This paper gives explicit formulas for derivatives of expressions that look like a determinant or Pfaffian divided by a Vandermonde determinant. Such ratios appear when researchers compute expectation values of products of characteristic polynomials of random matrices. These expectation values are used in several areas, from models of quantum systems and quantum chromodynamics to statistical studies related to the Riemann zeta function.

The authors start from known finite-size formulas in random matrix theory. For many ensembles, averages of products of characteristic polynomials are written as a determinant (for unitary symmetry) or a Pfaffian (for orthogonal and symplectic symmetry) of a kernel function, divided by a Vandermonde determinant. They prove several equivalent expressions for the derivatives of those ratios. First-order derivatives are given in terms of a Borel transform of the matrix or kernel. Higher-order and mixed derivatives are written as sums over partitions. Each term in those sums is a determinant built from derivatives of a transformed kernel, with combinatorial coefficients that the authors make explicit.

At a high level the technical problem is that the Vandermonde factor in the denominator prevents a straightforward differentiation. The paper shows how to remove that denominator by applying differential operators and by transforming the kernel (the Borel transform is one example).
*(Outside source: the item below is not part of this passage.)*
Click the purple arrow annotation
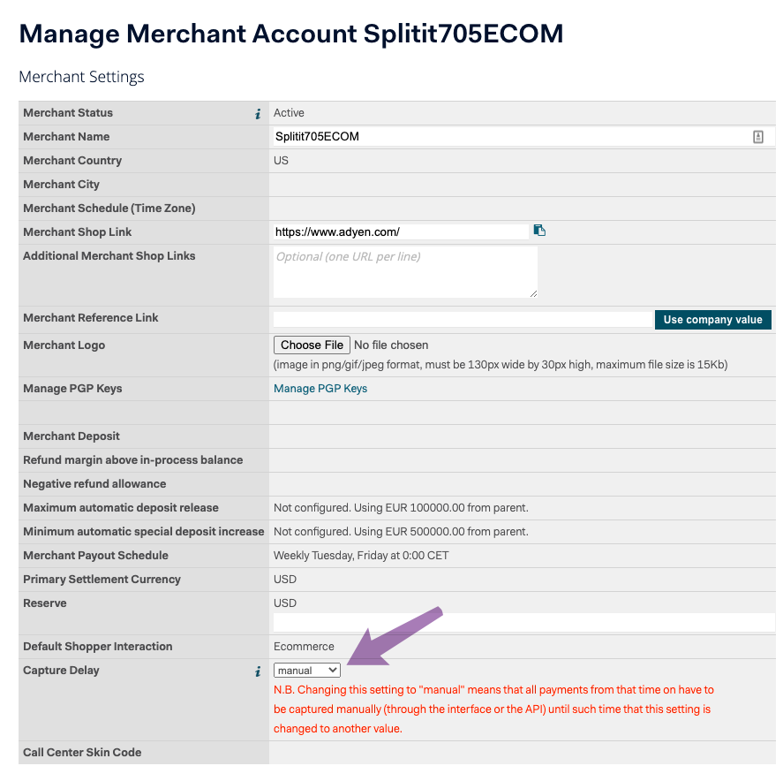The width and height of the screenshot is (783, 766). tap(394, 637)
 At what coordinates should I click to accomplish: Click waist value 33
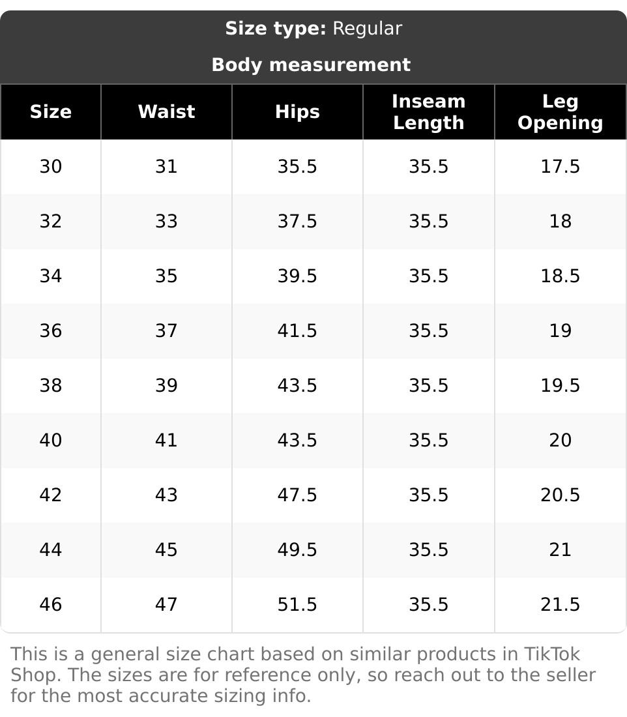pos(166,222)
For mixed derivatives at different points they use tools from representation theory and combinatorics, such as Schur functions and Kostka numbers, to organise the many terms. A Pfaffian is explained and used where underlying matrices are antisymmetric; roughly, a Pfaffian plays the role that a determinant plays for symmetric square matrices.
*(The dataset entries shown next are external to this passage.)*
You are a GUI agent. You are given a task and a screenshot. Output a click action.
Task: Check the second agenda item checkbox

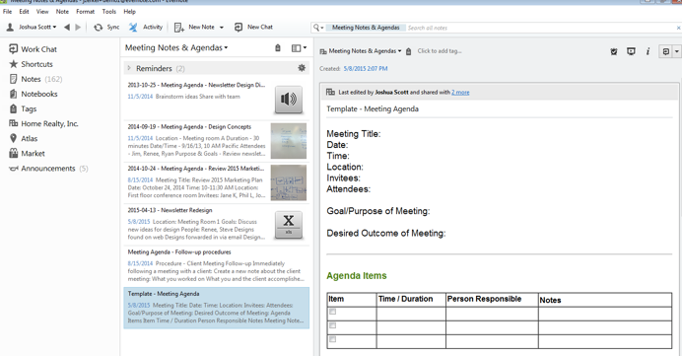point(333,325)
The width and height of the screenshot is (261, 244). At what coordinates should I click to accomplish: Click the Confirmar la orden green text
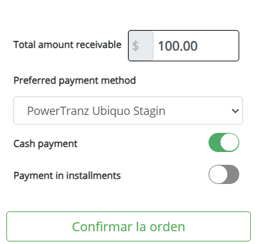click(129, 227)
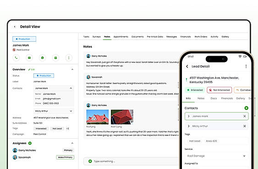The image size is (258, 169).
Task: Go back using the mobile Lead Detail arrow
Action: pyautogui.click(x=187, y=66)
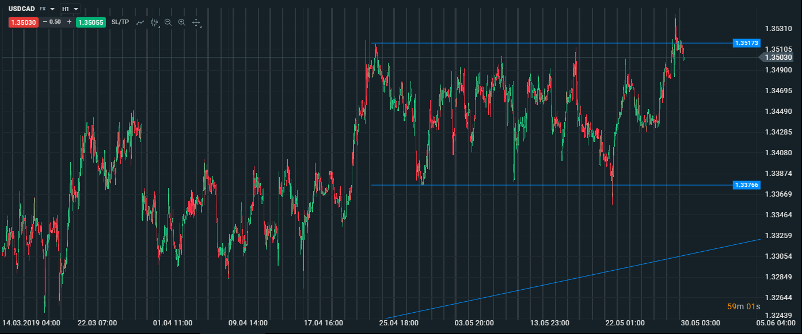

Why this matters: the new formulas let one compute derivatives of characteristic polynomials at finite matrix size for a wide range of random matrix ensembles and for general weight functions that define the kernel. That is useful where derivatives of characteristic polynomials are of interest, for example in proposed connections to the statistics of zeros of the Riemann zeta function, in partition functions used in low-energy quantum chromodynamics, and in studies of non-Hermitian ensembles. The authors show how their general results apply to concrete examples, including the complex Ginibre ensemble and the Circular Unitary Ensemble (CUE).